Exercise aim: Print the line that contains "Task: Click the 1W" and every line after it through the last line of the records below, exactly as written and nothing else.

Information given:
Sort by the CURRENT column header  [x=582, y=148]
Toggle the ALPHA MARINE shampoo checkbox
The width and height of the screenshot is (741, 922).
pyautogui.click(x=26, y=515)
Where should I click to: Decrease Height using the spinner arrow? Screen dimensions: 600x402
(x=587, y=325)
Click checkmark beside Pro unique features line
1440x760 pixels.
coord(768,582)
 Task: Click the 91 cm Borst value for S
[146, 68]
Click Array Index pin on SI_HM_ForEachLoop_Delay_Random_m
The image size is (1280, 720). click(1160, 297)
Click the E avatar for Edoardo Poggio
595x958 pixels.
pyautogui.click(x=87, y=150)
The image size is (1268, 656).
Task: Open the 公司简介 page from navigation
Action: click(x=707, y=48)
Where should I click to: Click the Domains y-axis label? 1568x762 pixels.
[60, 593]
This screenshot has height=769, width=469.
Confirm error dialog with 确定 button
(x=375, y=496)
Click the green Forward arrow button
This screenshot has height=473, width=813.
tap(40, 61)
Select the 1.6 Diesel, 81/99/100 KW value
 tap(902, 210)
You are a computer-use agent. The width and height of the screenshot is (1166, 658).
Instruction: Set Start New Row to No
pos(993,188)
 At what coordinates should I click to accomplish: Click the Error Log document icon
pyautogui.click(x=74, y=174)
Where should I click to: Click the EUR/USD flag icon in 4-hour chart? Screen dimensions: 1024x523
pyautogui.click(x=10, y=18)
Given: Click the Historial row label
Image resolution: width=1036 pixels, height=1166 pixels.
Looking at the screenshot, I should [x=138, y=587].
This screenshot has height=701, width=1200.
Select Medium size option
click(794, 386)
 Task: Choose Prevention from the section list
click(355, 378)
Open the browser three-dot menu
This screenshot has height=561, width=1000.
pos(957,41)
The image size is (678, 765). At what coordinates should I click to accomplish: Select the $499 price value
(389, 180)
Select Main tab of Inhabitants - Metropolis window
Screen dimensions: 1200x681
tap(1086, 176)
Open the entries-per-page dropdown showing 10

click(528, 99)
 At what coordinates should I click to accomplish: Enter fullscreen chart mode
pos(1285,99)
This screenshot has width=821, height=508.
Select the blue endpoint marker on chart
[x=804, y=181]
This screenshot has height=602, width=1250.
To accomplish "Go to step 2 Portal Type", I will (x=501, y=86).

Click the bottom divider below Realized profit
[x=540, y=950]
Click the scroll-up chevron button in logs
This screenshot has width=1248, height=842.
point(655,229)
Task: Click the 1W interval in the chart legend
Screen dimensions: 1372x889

Task solution:
Task: Click the 1W interval in the chart legend
Screen dimensions: 1372x889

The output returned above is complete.